Victor Orta, the director of football, accepted Bielsa’s time was up but remained addicted to his aggressive brand of football and appointed Marsch on the basis he had enjoyed success in Austria, if not Germany, with a broadly similar approach. Much as Leeds often remained exhilarating to watch they never appeared in control of games and always looked liable to concede soft goals.

Another problem was that the new man hated Bielsa’s autocratic managerial style. Marsch immediately allowed players to have their say in tactical debate, but said recently a couple struggled to use such freedom responsibly, while others took time to adapt to such cultural change.

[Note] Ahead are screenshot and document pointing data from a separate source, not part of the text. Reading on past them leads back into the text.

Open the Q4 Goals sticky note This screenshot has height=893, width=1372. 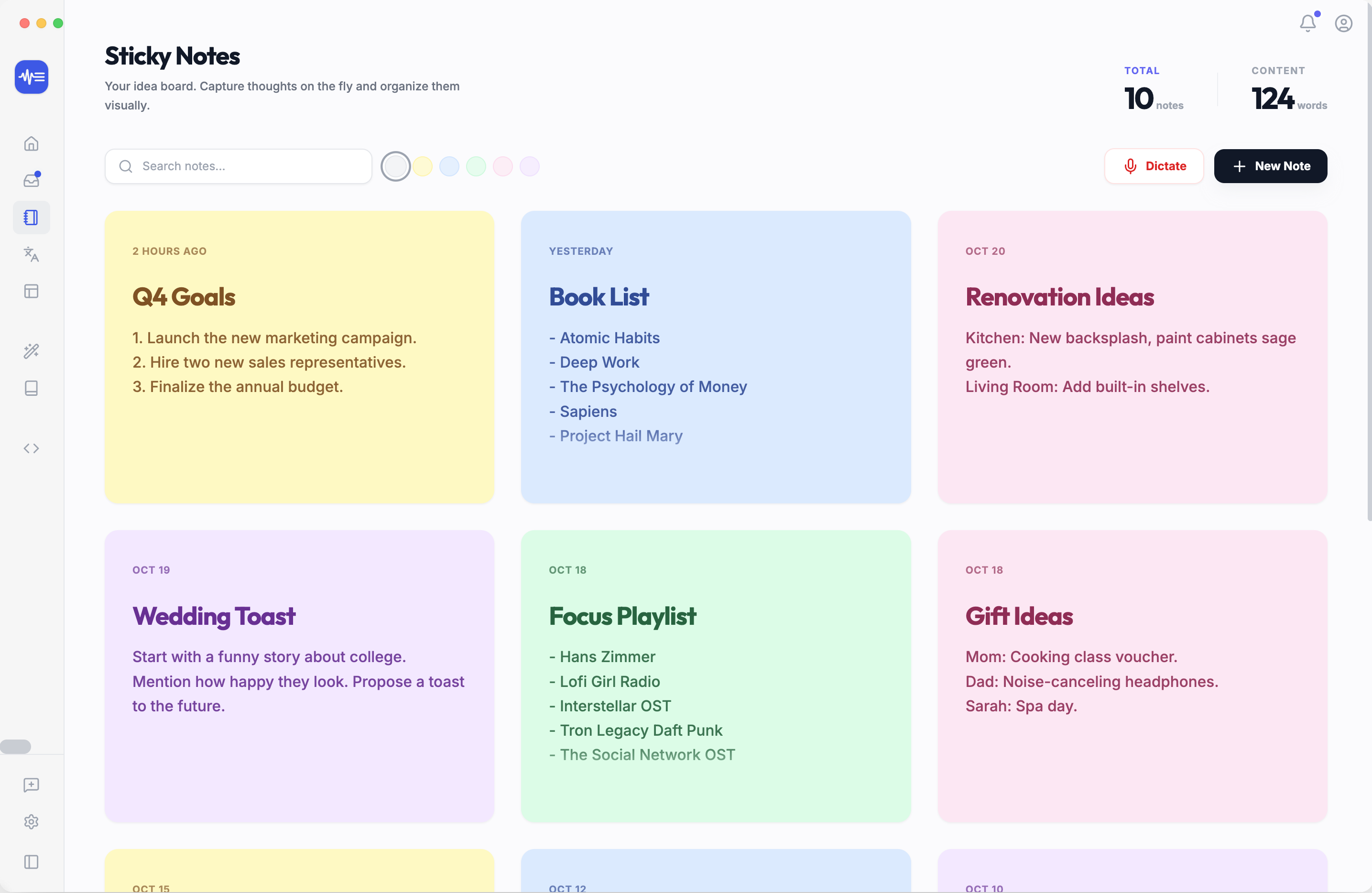tap(299, 358)
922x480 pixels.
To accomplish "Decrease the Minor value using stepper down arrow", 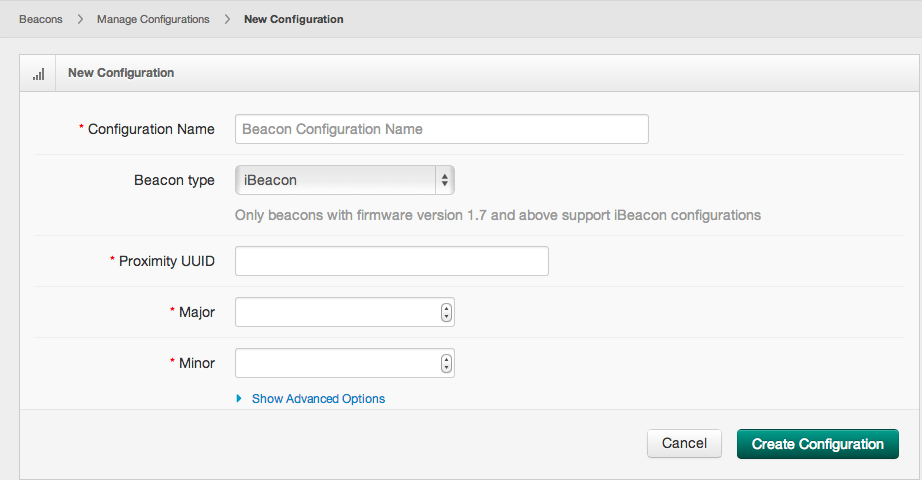I will click(446, 368).
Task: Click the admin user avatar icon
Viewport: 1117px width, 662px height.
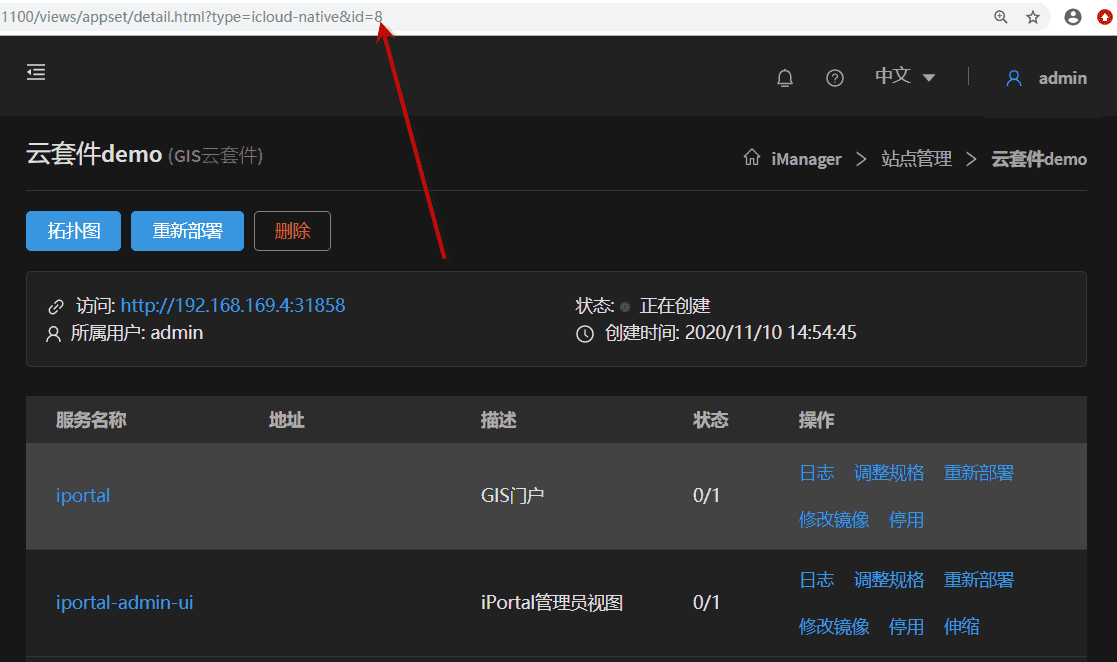Action: tap(1014, 78)
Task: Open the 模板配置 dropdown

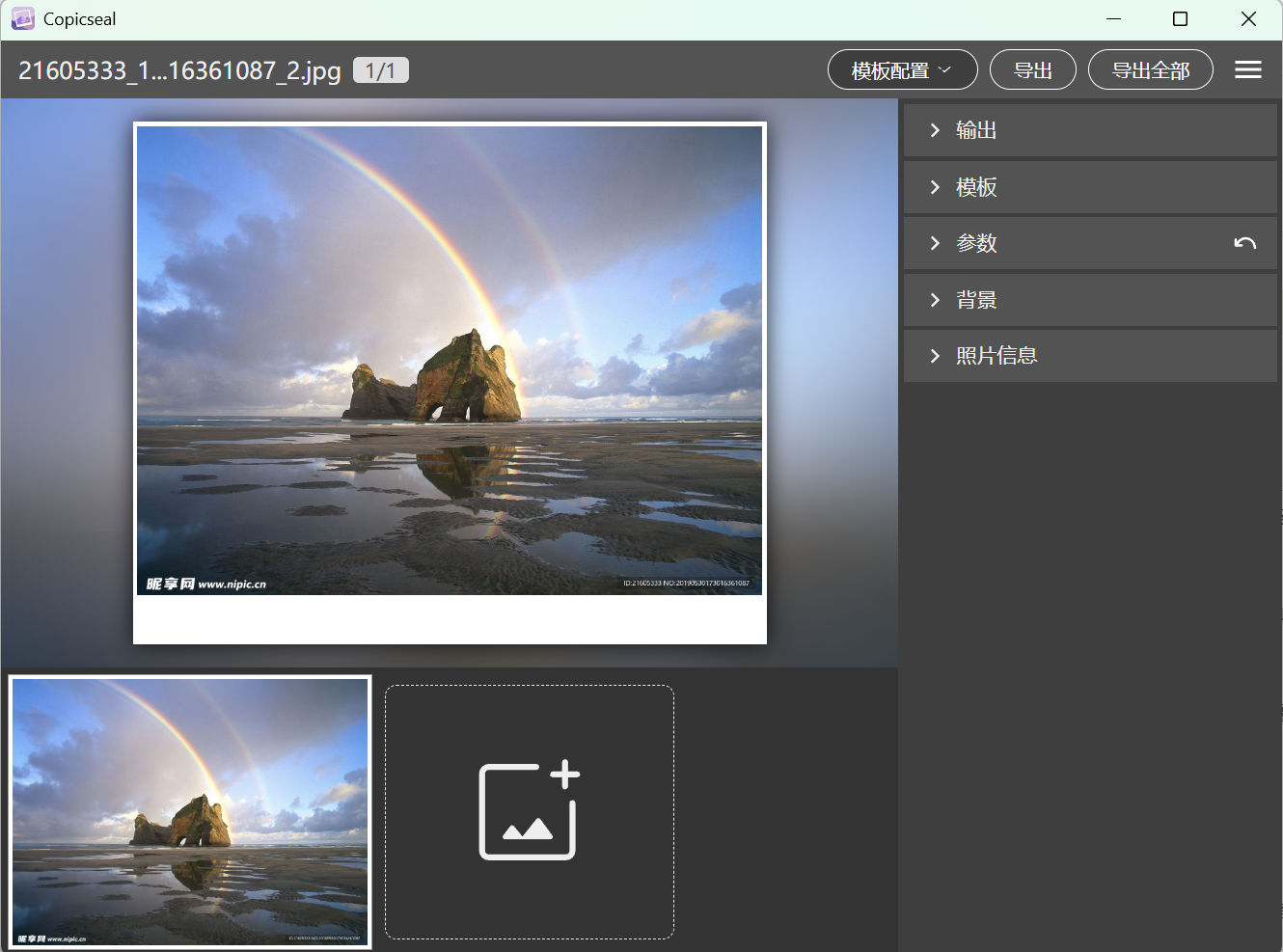Action: click(x=902, y=70)
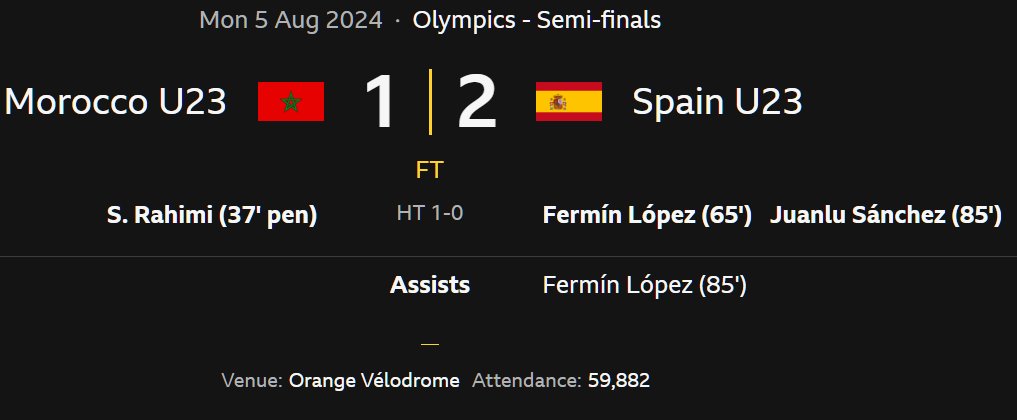This screenshot has width=1017, height=420.
Task: Click goalscorer Fermín López (65')
Action: click(647, 215)
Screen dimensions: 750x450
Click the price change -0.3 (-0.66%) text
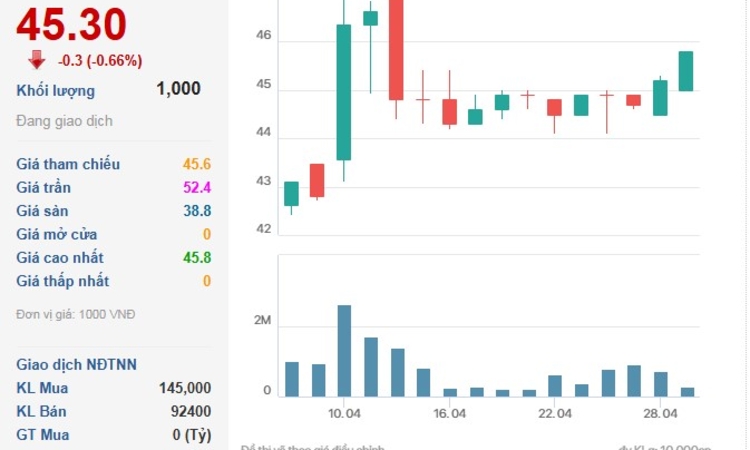tap(100, 60)
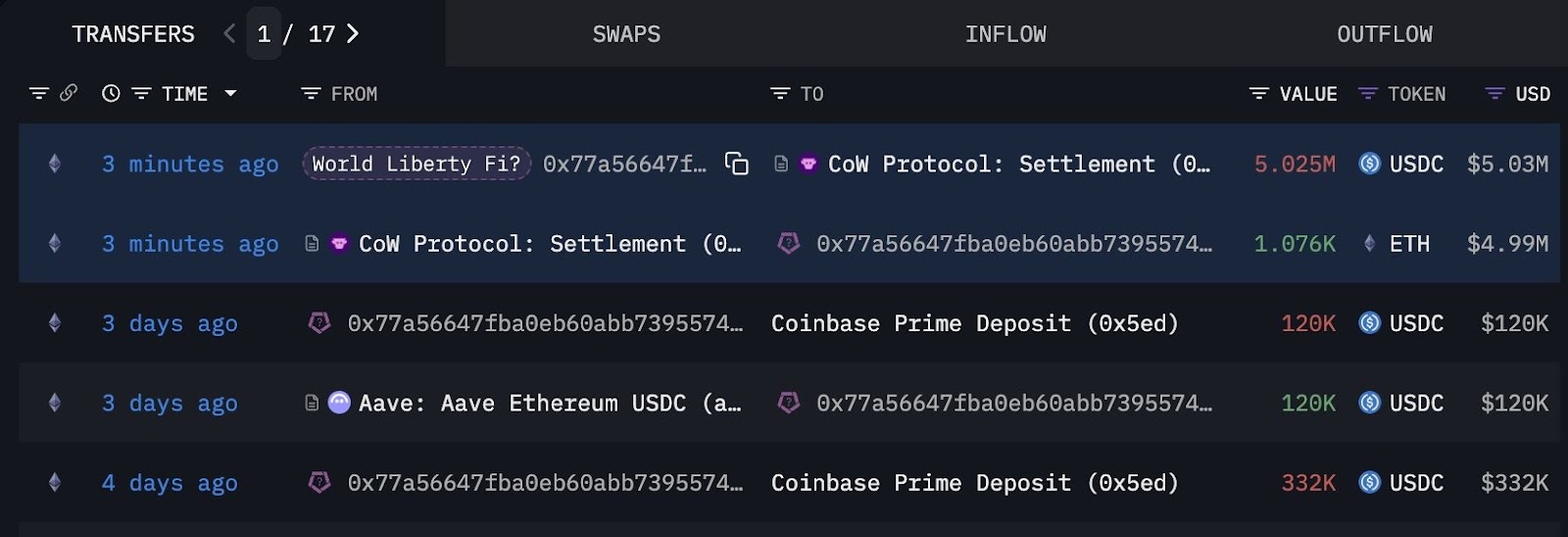Click the contract document icon before Aave

coord(312,403)
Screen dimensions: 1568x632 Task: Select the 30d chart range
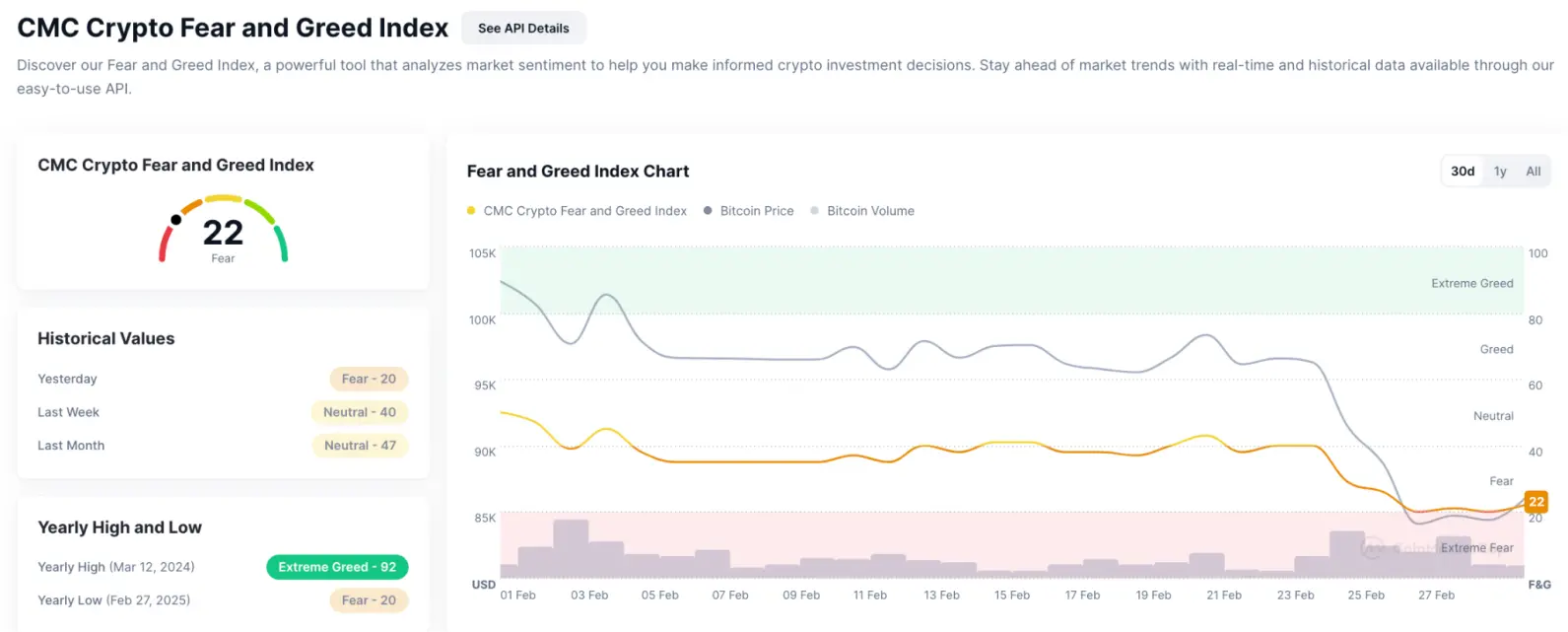coord(1463,172)
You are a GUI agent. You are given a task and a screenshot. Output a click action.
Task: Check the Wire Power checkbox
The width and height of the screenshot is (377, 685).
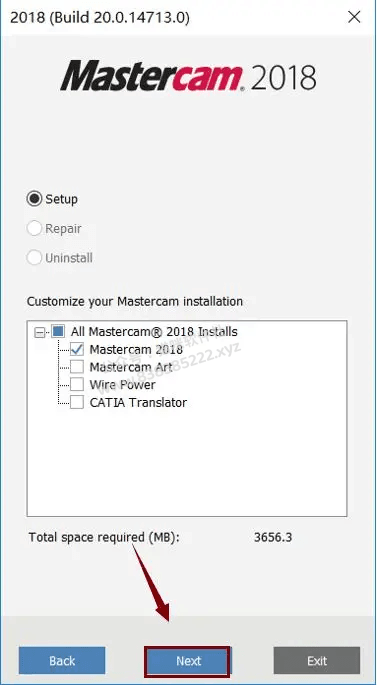(x=77, y=384)
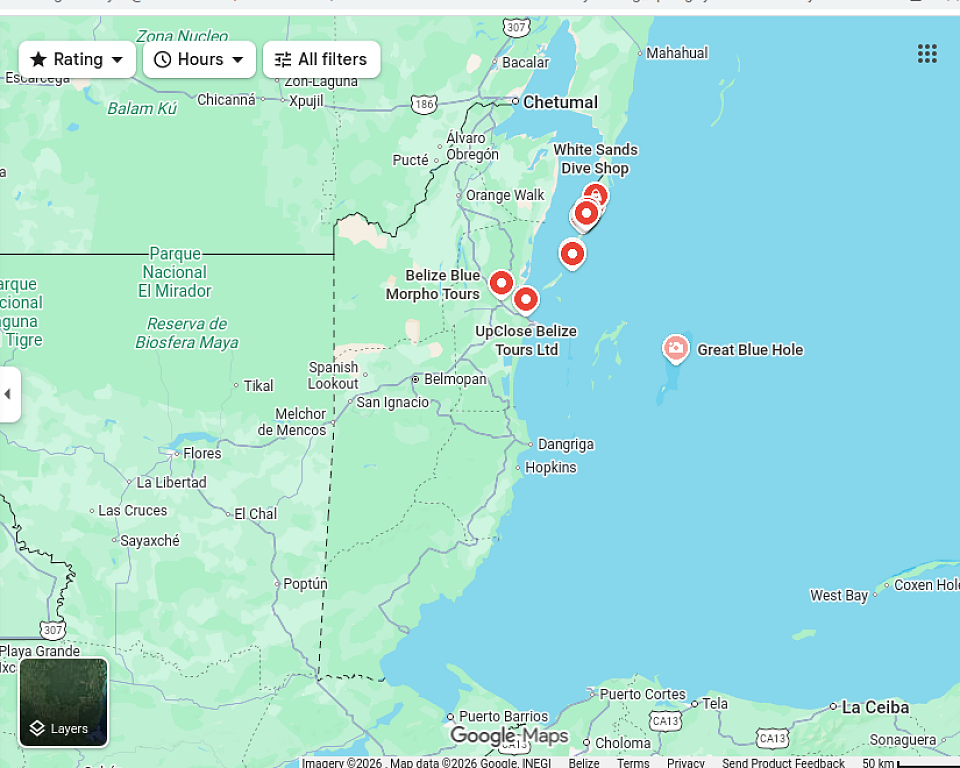Image resolution: width=960 pixels, height=768 pixels.
Task: Click Send Product Feedback link
Action: coord(783,763)
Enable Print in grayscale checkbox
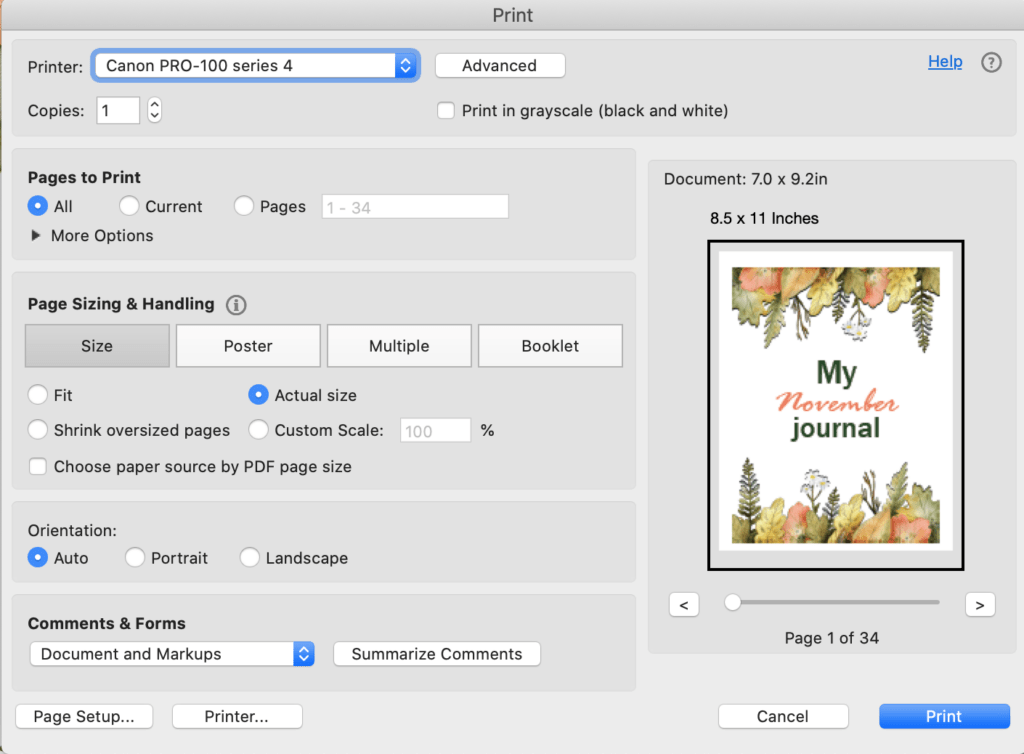The image size is (1024, 754). [x=446, y=110]
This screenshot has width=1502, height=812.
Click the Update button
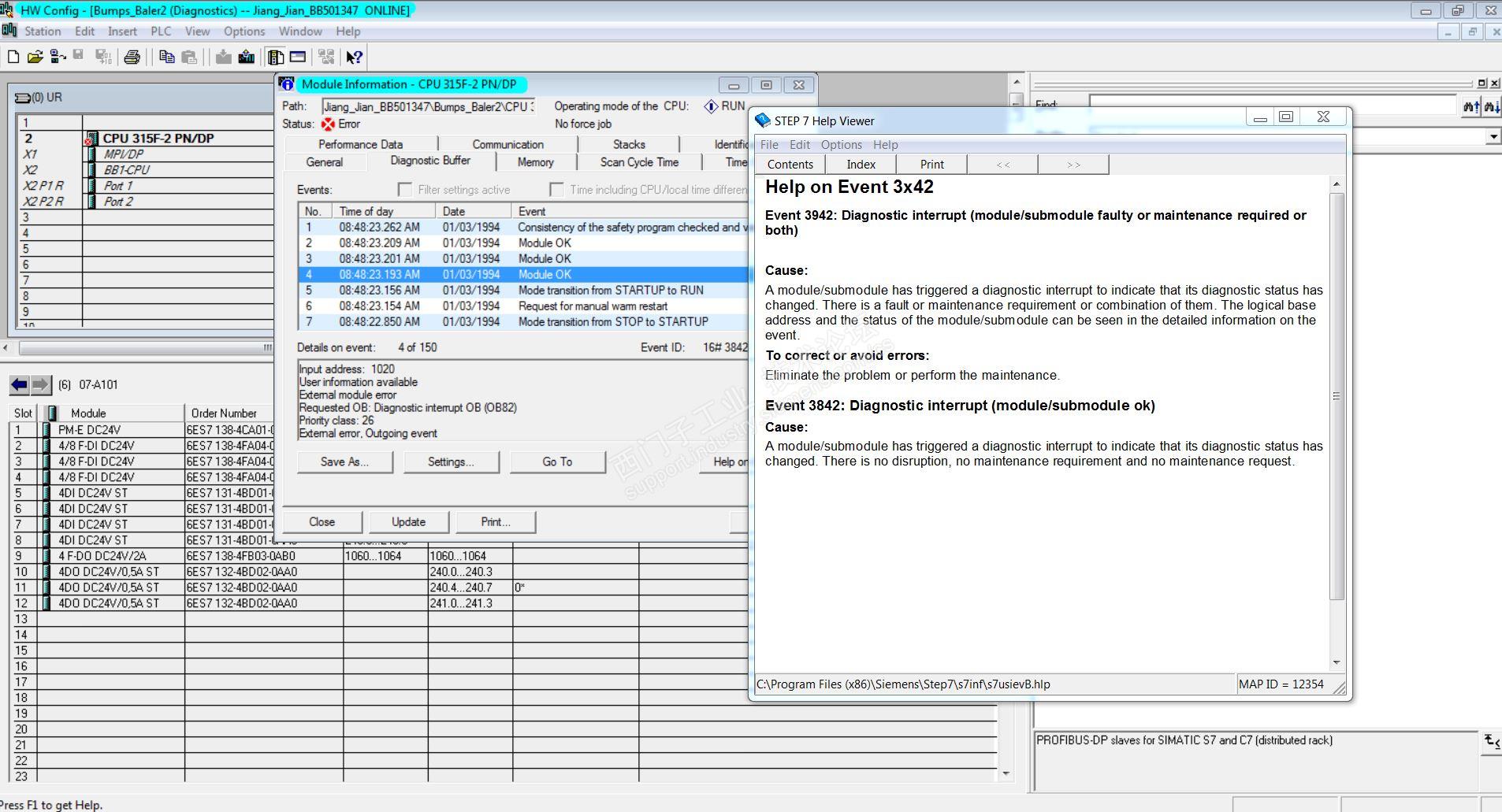point(408,522)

Related: Live at Leeds: how Jesse Marsch brought New York grit to the Premier League fight

Then there were the injury problems that sidelined the striker Patrick Bamford, who had scored 17 top-flight goals in their first season back in the Premier League. Last summer’s sale of the outstanding Raphinha and Kalvin Phillips, to Barcelona and Manchester City respectively, hardly helped.

Orta, who is understood to have long fought hard to keep him, had helped secure some potentially transformative January signings in the £35m France Under-21 forward Georginio Rutter, the £10m Austria defender Max Wöber and the Juventus loanee midfielder Weston McKennie. The decision not to give Marsch time to continue working with them – or indeed the promising individuals such as Tyler Adams and Willy Gnonto included in last summer’s mixed bag of buys – reflects not merely the possibly ruinous cost of relegation but the reality that it could jeopardise the full takeover by the San Francisco-based 49er Enterprises, which owns 44% of the shares.

It is no exaggeration to say the club’s future hinges on the new manager’s ability to recalibrate a side perhaps ill-suited to the pressing philosophy beloved by Orta.